■ Task inputs ■
---+---

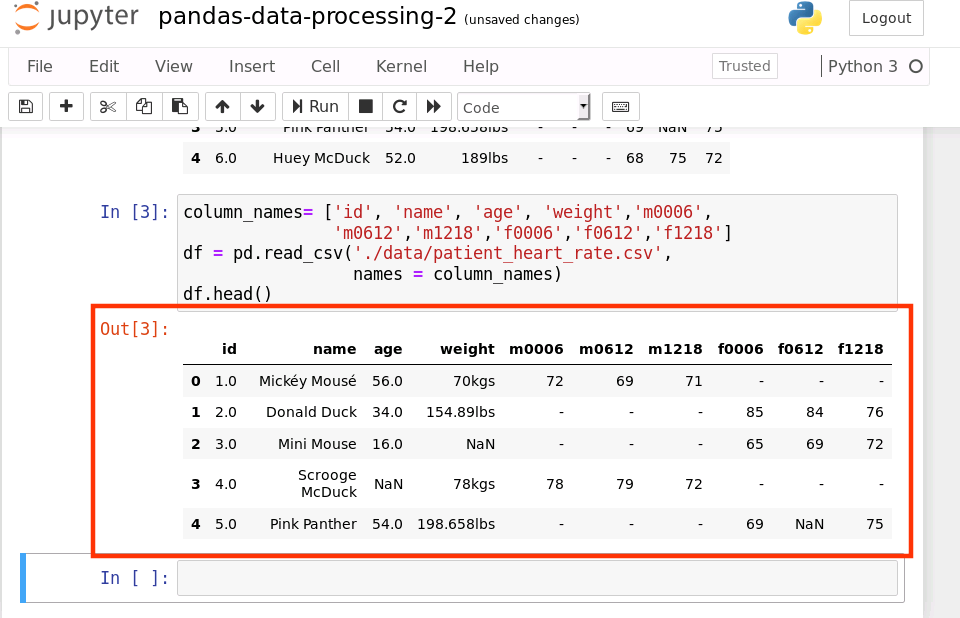Restart kernel and rerun all icon

[x=433, y=106]
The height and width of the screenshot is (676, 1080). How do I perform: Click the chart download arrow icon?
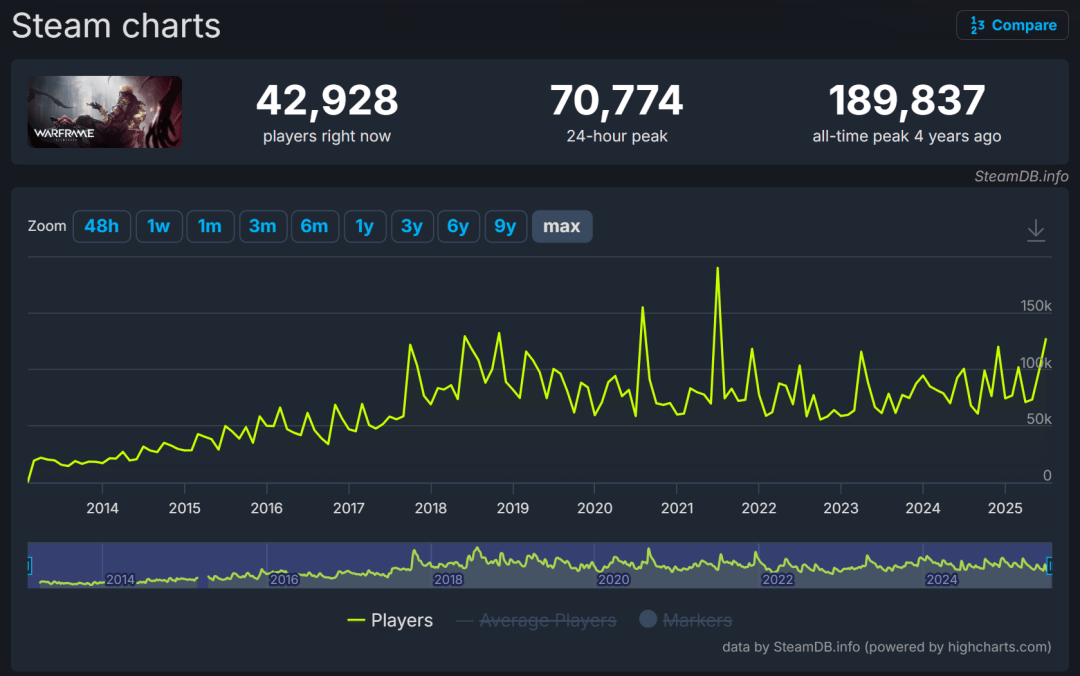pyautogui.click(x=1035, y=230)
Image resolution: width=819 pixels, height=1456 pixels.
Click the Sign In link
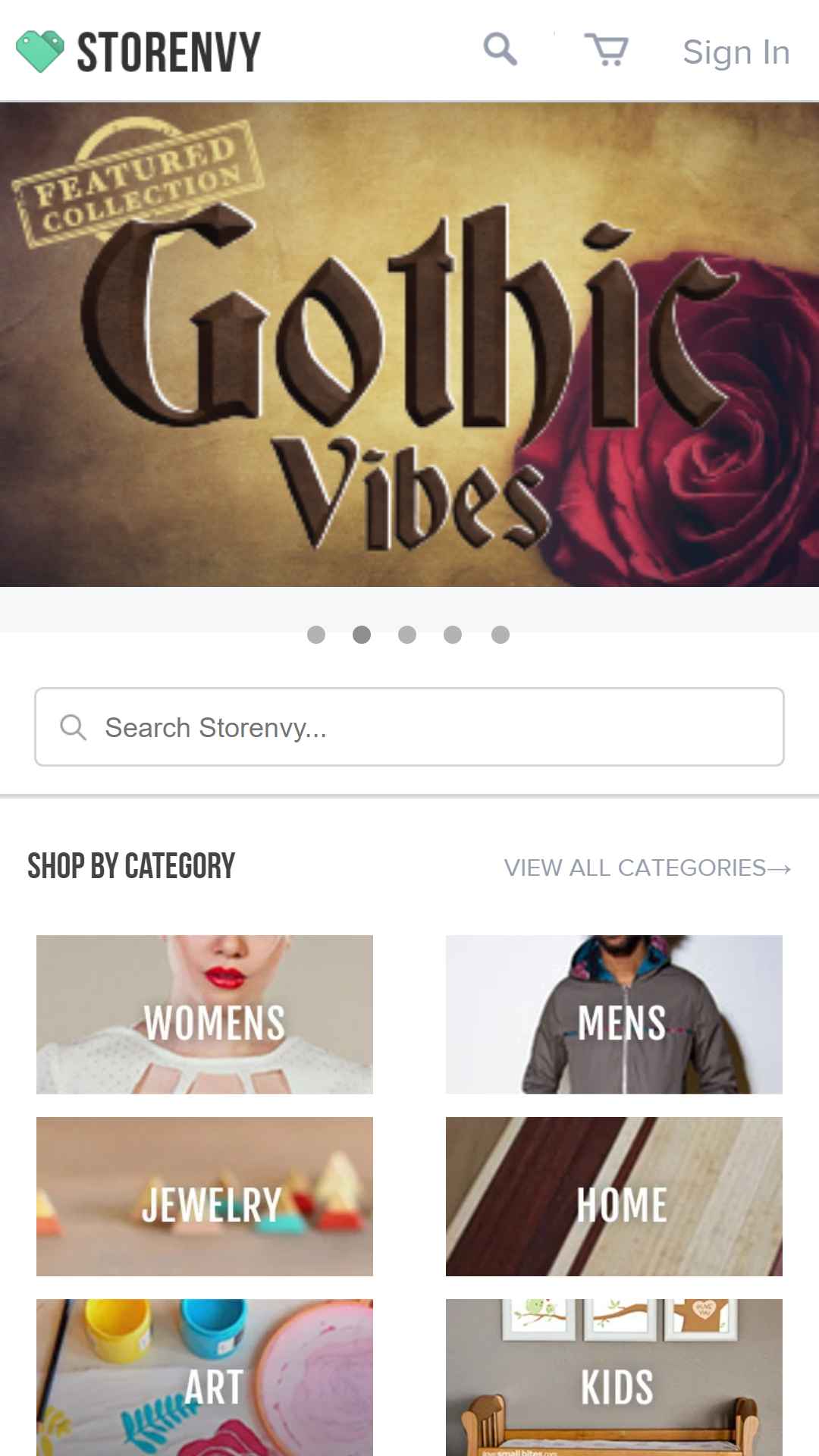pos(736,52)
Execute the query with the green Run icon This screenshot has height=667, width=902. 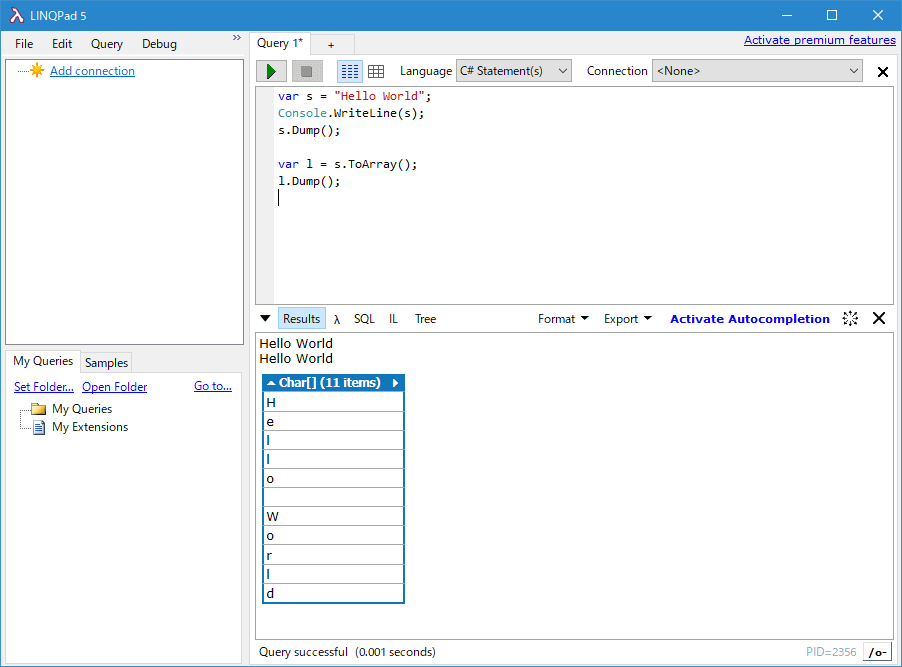(x=271, y=71)
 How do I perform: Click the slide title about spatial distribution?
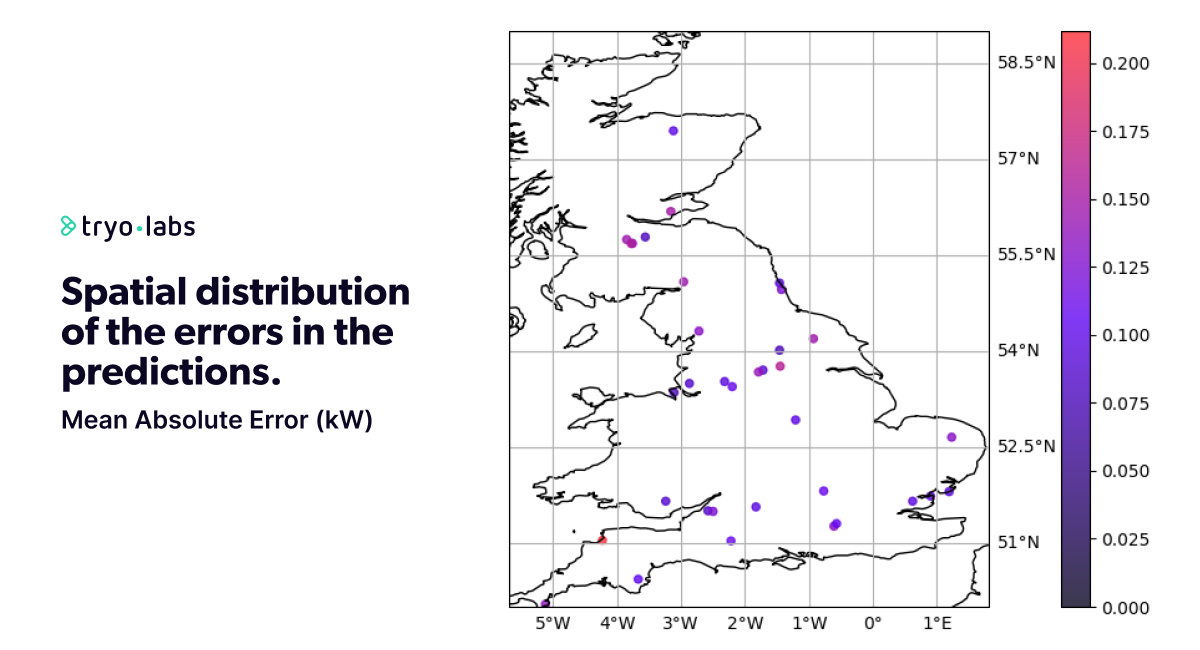235,332
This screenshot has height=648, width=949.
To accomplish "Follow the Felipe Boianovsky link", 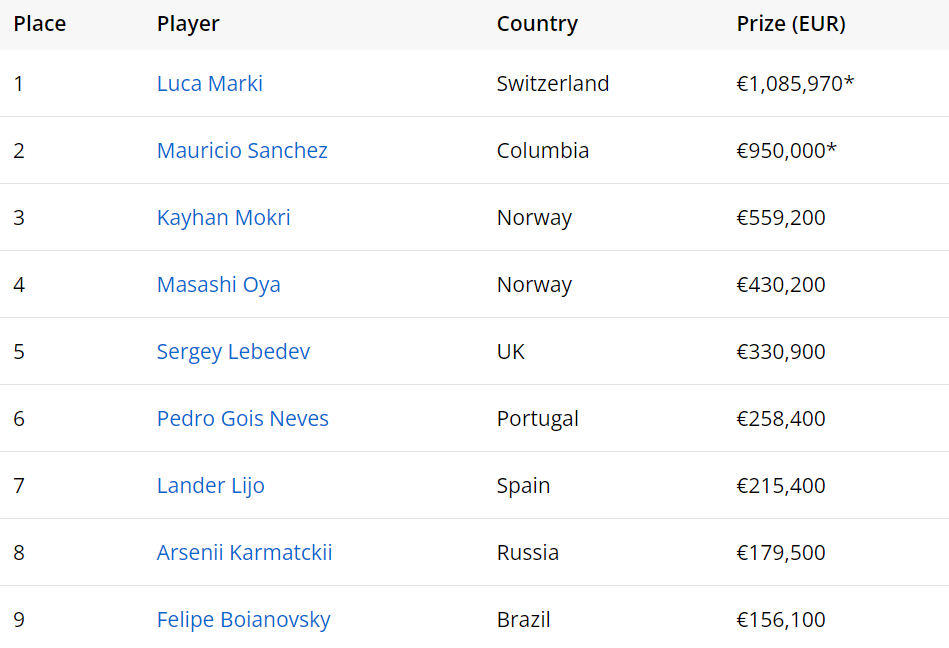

---+---

■ Exercise details ■
Find the line that contains "How do I perform: Click the slide". Reproduce it and every later line of the records exactly, minus the pictures.

■ Task response ■
 How do I perform: Click the slide title about spatial distribution?
235,332
This screenshot has height=648, width=949.
To accomplish "Follow the Felipe Boianovsky link", 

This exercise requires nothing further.